- **Given information**
┌──
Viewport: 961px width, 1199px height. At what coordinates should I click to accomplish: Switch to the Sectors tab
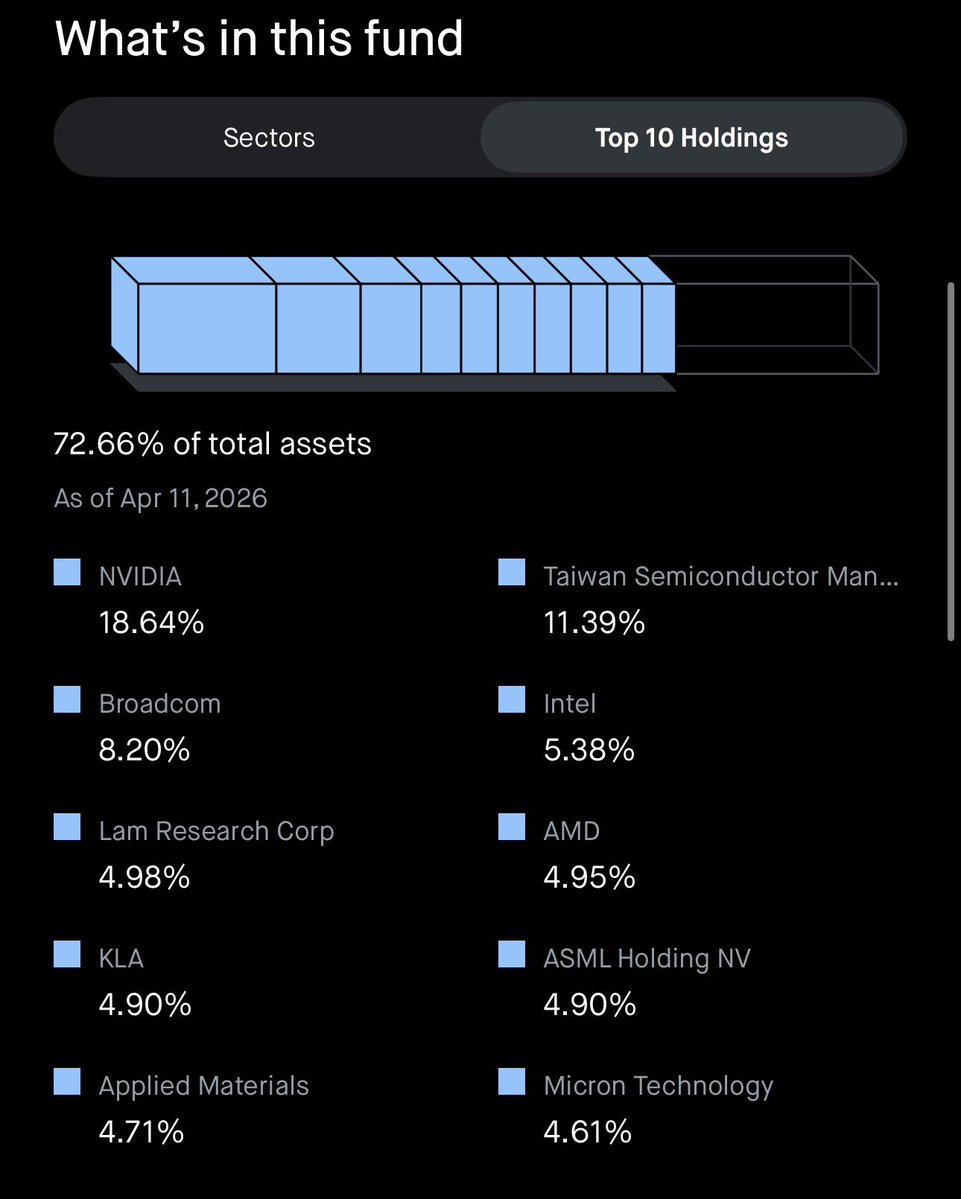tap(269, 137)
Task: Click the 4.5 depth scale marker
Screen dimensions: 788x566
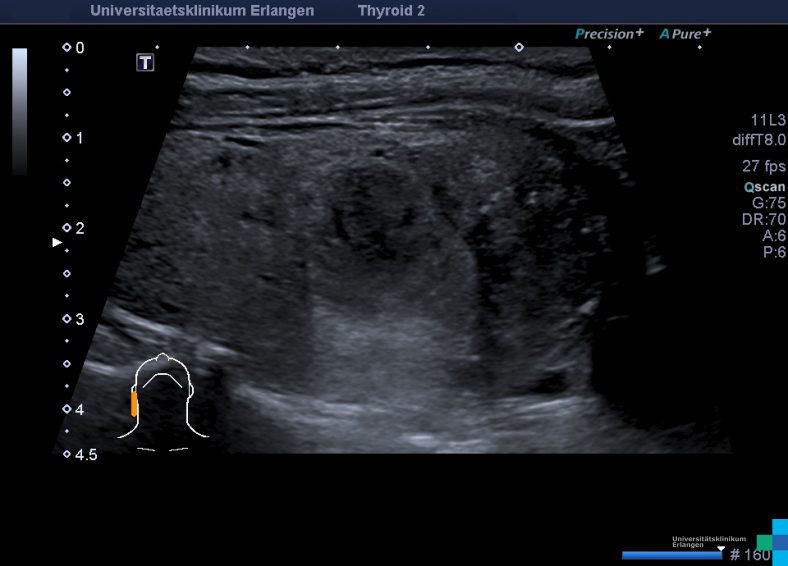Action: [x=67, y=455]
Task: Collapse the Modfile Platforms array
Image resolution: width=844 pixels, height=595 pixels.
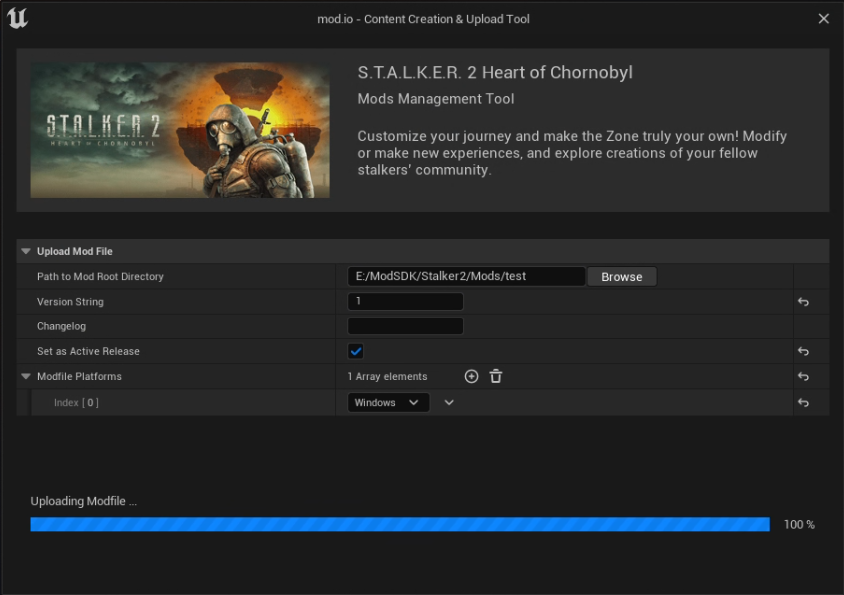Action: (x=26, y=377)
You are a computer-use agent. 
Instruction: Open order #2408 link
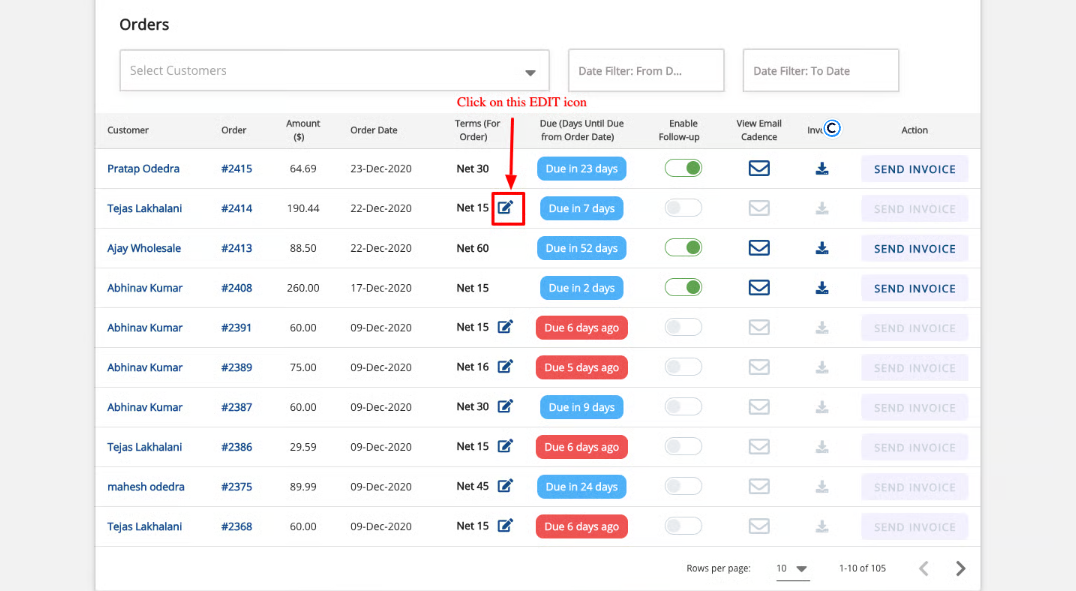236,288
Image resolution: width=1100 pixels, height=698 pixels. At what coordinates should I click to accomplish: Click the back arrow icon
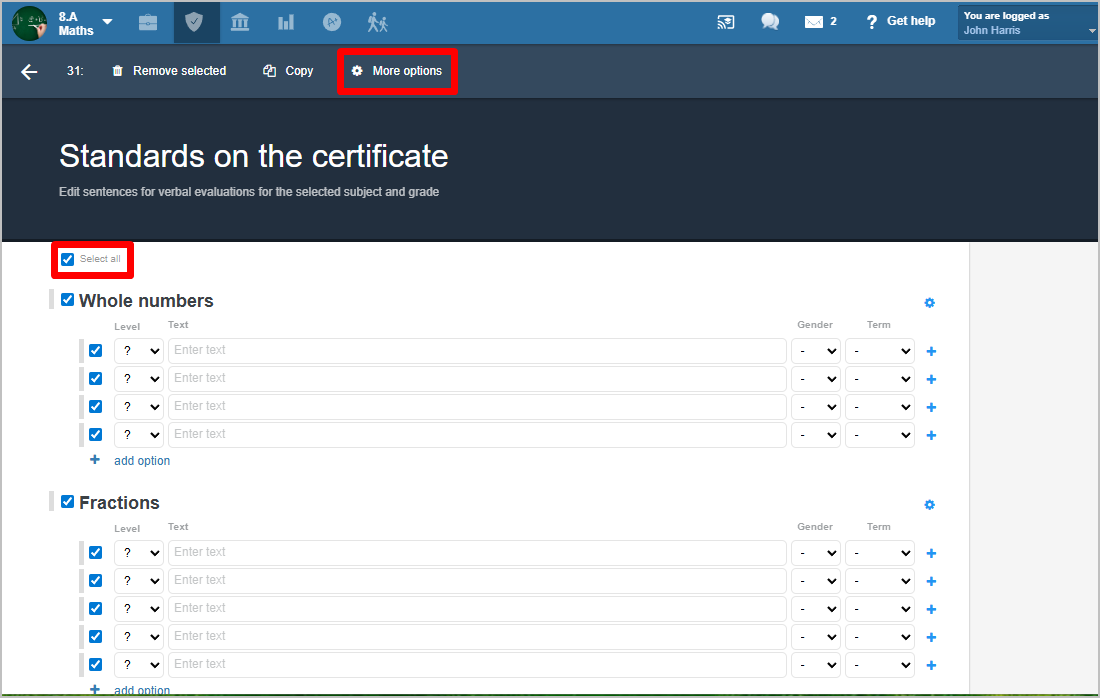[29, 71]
└──
┌──
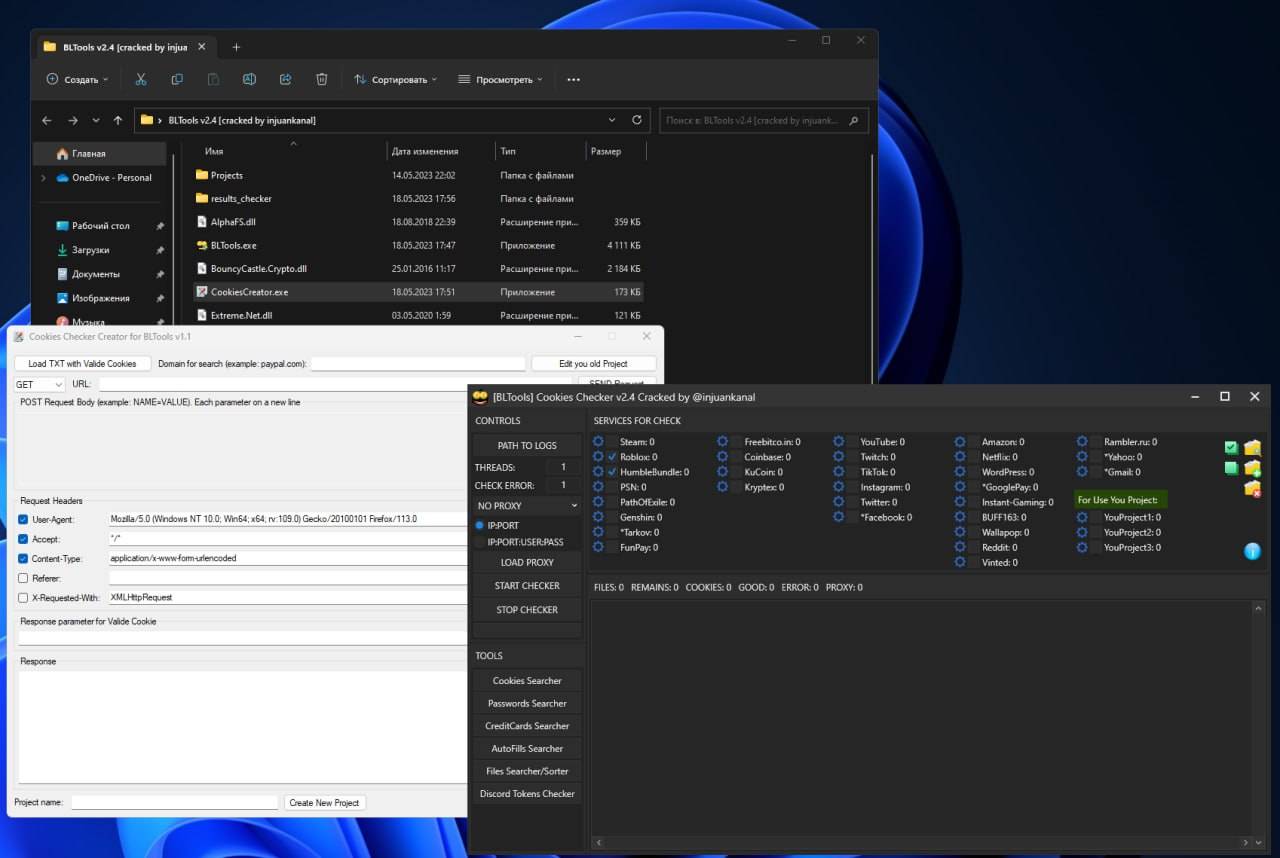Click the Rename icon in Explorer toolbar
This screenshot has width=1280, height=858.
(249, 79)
└──
┌──
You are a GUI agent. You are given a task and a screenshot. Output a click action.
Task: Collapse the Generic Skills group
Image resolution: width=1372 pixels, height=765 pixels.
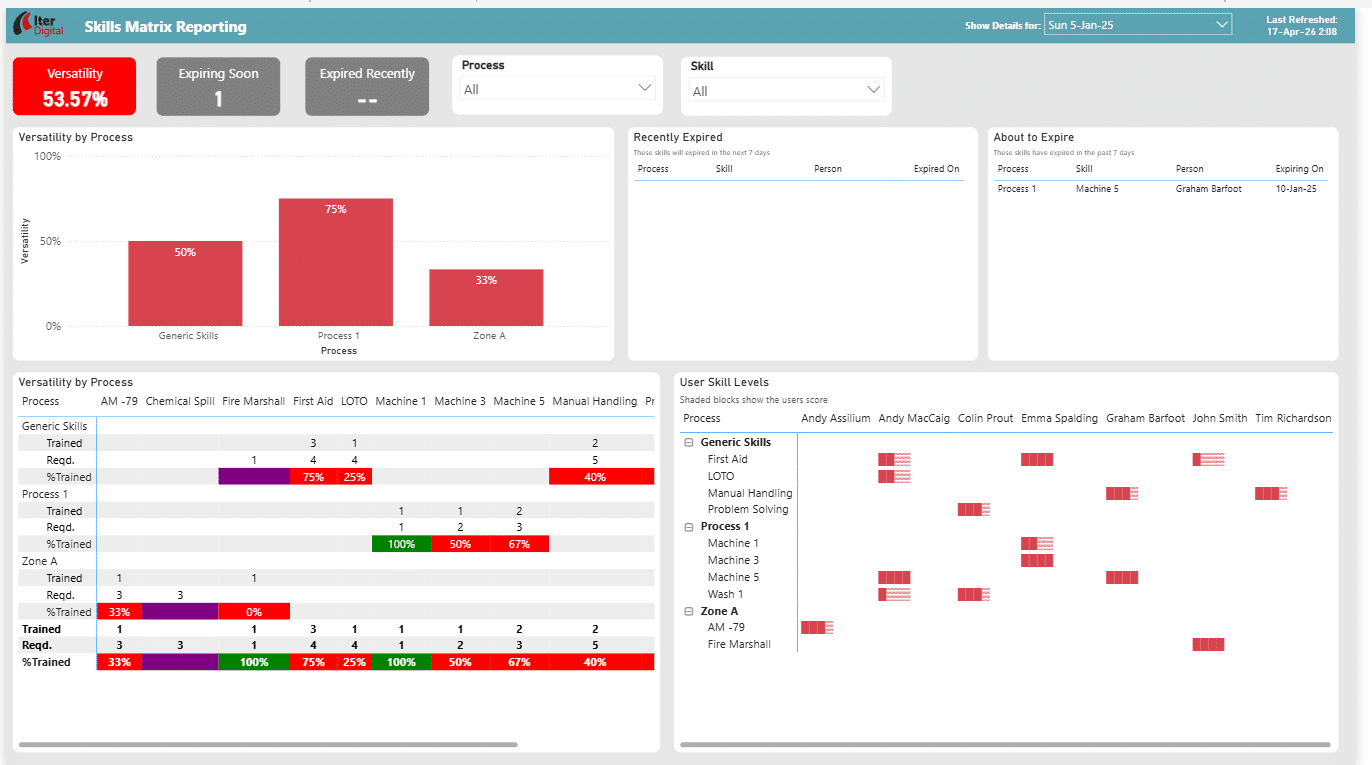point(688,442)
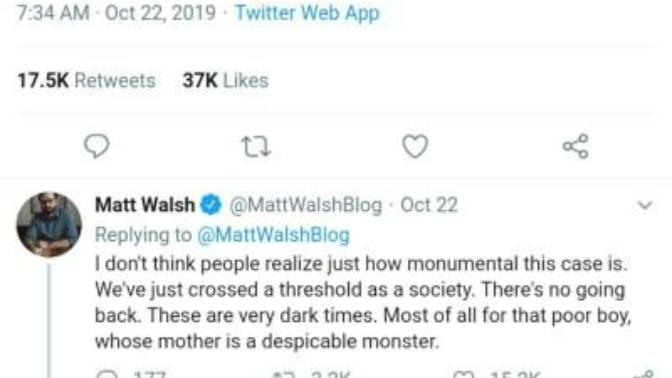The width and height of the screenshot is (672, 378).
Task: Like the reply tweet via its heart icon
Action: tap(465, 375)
└──
- **Task**
Count up the lines in the records that contain the word "Collapse" and reply with that figure only.

- **Problem solution**
2